Capre Town Pride 2010 - Book Fair, Kalk Bay BooksThe Fifth Annual Pride Book Fair was surely a highlight on Cape Town Pride 2010’s event calendar. Emcee Odidiva sparkled as he introduced the authors and editors of the growing body of South African GLBTI literature.

He reflected that the Book Fair is one of those slightly more serious events. “It’s a little more toned down and we get to deal with our issues and talk about them. And how many issues there are indeed. I’ve never heard of homophobia being so prominent in the news as in the last three months. Everywhere you turn, there’s drama out there. Malawi – damn! Kenya – pshewwwww! It just hasn’t stopped.”

He said, “We’re lucky in this beautiful country to be protected, to be allowed to be who we are. But now, as the son of a preacher and it being a Sunday, I’m so glad we’re getting to discuss topics like self image and shame with the heavyweights of literature here tonight”.

Miriam Dancing is a moving collection of narratives by lesbian, bisexual and transgender women who tell their personal stories of love and hope. Elise van Wyk started by lighting a candle to commemorate the 31 South African lesbians who, despite legal protection, had been killed in hate crimes. “I do this every time I do a presentation,” she said, “and every time, there are more women to be remembered.” Referring to a chapter in the book, “We Weep for our Sisters”, she said, “We honour them; they are not here to tell their stories.”

A slide show presented exquisite images of women who love women, alone and together, at work and breaking bread, at play and in embrace. The candid photography was tender, sensual and intimate, inspiring a sense of the vibrant and sacred lives of its subjects.

Odidi paid tribute to Kalk Bay Books and all the other independents that historically provided an outlet for the kind of literature he wanted to read.

Zinaid Meeran, author of Saracen at the Gates, cycled to Kalk Bay as part of his training for the Argus cycle tour. After tucking his bicycle in between the book shelves, he read from his debut novel. won the 2009 EU Literary Award and raised appreciative chuckles at the detailed description of “glazed erotic trances” and uncles perving over expanses of naked young flesh.

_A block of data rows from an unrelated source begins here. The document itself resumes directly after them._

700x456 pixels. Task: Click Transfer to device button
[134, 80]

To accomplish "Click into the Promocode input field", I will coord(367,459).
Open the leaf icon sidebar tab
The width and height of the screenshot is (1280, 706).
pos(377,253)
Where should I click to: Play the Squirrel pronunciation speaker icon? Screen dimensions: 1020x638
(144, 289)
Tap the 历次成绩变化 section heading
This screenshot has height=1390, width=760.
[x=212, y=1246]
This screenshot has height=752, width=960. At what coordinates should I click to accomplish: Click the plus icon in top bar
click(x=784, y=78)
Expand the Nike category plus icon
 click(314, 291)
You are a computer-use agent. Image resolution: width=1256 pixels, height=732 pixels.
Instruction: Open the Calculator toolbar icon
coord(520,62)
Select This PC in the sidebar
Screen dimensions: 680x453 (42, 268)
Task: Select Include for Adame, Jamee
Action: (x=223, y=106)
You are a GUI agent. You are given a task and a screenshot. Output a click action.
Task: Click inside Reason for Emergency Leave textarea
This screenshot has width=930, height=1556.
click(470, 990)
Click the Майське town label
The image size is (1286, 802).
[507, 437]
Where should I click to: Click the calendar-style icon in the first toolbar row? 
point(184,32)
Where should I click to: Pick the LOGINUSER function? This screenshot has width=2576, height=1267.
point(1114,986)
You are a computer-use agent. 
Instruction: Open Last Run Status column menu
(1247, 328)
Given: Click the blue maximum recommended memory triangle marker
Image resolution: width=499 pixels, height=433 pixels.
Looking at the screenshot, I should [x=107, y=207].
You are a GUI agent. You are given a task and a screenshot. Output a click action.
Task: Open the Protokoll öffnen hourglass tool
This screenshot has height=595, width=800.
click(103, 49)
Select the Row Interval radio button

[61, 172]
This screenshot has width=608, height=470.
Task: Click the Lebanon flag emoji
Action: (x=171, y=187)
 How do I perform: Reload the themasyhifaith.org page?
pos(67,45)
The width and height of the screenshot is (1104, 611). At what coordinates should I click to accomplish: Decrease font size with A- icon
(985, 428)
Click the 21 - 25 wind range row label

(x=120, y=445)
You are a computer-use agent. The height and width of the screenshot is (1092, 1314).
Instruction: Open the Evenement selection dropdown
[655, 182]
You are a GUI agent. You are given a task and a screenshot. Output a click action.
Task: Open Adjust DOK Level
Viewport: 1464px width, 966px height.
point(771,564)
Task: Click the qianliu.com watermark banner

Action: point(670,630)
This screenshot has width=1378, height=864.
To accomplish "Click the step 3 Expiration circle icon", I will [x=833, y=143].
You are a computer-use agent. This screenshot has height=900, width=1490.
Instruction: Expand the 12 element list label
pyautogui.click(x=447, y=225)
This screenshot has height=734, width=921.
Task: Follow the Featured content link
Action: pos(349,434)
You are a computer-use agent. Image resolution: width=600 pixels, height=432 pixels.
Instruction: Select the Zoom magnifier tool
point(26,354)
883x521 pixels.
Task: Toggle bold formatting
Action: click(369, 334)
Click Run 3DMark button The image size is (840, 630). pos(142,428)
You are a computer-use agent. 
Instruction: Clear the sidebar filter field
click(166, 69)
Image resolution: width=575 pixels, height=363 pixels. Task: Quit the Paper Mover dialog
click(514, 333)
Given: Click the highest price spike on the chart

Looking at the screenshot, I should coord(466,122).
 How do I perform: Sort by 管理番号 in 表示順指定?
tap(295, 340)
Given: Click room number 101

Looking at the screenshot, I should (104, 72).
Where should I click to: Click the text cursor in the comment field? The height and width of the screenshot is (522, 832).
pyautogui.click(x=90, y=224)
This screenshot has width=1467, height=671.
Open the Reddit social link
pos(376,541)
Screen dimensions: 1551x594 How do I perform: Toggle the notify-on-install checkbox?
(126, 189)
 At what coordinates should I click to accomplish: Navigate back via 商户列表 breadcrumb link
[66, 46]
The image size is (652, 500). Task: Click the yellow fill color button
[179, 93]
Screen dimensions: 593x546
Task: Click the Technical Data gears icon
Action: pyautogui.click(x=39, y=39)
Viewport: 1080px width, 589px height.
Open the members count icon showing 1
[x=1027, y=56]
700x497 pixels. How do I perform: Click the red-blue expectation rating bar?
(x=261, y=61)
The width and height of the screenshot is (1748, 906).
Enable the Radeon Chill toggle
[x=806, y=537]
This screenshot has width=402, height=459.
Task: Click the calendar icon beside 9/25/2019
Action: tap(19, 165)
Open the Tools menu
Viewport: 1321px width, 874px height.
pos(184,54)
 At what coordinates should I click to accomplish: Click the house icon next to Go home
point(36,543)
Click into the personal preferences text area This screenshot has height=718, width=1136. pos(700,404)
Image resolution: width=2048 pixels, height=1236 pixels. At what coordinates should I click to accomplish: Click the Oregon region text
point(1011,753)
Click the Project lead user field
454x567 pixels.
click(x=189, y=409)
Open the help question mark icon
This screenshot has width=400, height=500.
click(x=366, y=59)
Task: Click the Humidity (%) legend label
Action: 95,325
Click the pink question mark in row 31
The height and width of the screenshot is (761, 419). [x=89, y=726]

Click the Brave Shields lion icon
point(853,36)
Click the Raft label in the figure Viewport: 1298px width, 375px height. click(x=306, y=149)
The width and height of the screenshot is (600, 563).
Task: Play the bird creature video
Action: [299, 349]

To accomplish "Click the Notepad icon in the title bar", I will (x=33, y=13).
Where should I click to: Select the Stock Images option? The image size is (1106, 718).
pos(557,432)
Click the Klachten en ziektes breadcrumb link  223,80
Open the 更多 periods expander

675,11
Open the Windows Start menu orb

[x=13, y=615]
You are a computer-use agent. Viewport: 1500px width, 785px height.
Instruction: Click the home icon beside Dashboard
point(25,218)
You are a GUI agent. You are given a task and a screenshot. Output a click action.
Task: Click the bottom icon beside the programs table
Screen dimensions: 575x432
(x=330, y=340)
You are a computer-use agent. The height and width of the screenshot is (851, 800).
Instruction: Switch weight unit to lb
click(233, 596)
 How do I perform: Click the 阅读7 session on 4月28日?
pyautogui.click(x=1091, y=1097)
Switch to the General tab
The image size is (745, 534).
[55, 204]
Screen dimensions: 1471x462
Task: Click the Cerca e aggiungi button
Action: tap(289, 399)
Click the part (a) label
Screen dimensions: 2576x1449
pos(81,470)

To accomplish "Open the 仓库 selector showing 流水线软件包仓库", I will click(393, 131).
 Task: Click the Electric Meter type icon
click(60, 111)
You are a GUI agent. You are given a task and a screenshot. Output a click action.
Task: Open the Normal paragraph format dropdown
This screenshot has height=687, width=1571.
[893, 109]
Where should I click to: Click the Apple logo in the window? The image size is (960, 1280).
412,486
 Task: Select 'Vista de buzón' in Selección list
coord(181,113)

He spoke of the oddness that was his youth, marooned between the deep green ocean of sugar cane on one side of a narrow strip of KwaZulu-Natal coast, and the deep blue sea on the other. His Afrikaans grandfather, Coloured mother and Indian father (who seldom emerged from peanut-popping on the Lazyboy) didn’t make things easier. “I was confused on a number of fronts. I had no idea why people expected me to be a man; I couldn’t figure out why they thought I was Indian. I just didn’t get it. I knew I was all those things – Afrikaner, Coloured and Indian.” He said his book was a battle cry for those without racial, sexual or gender identity. “It’s for those who know they are something made up of fragments of history – those who have first hand experience of roots anarchy.”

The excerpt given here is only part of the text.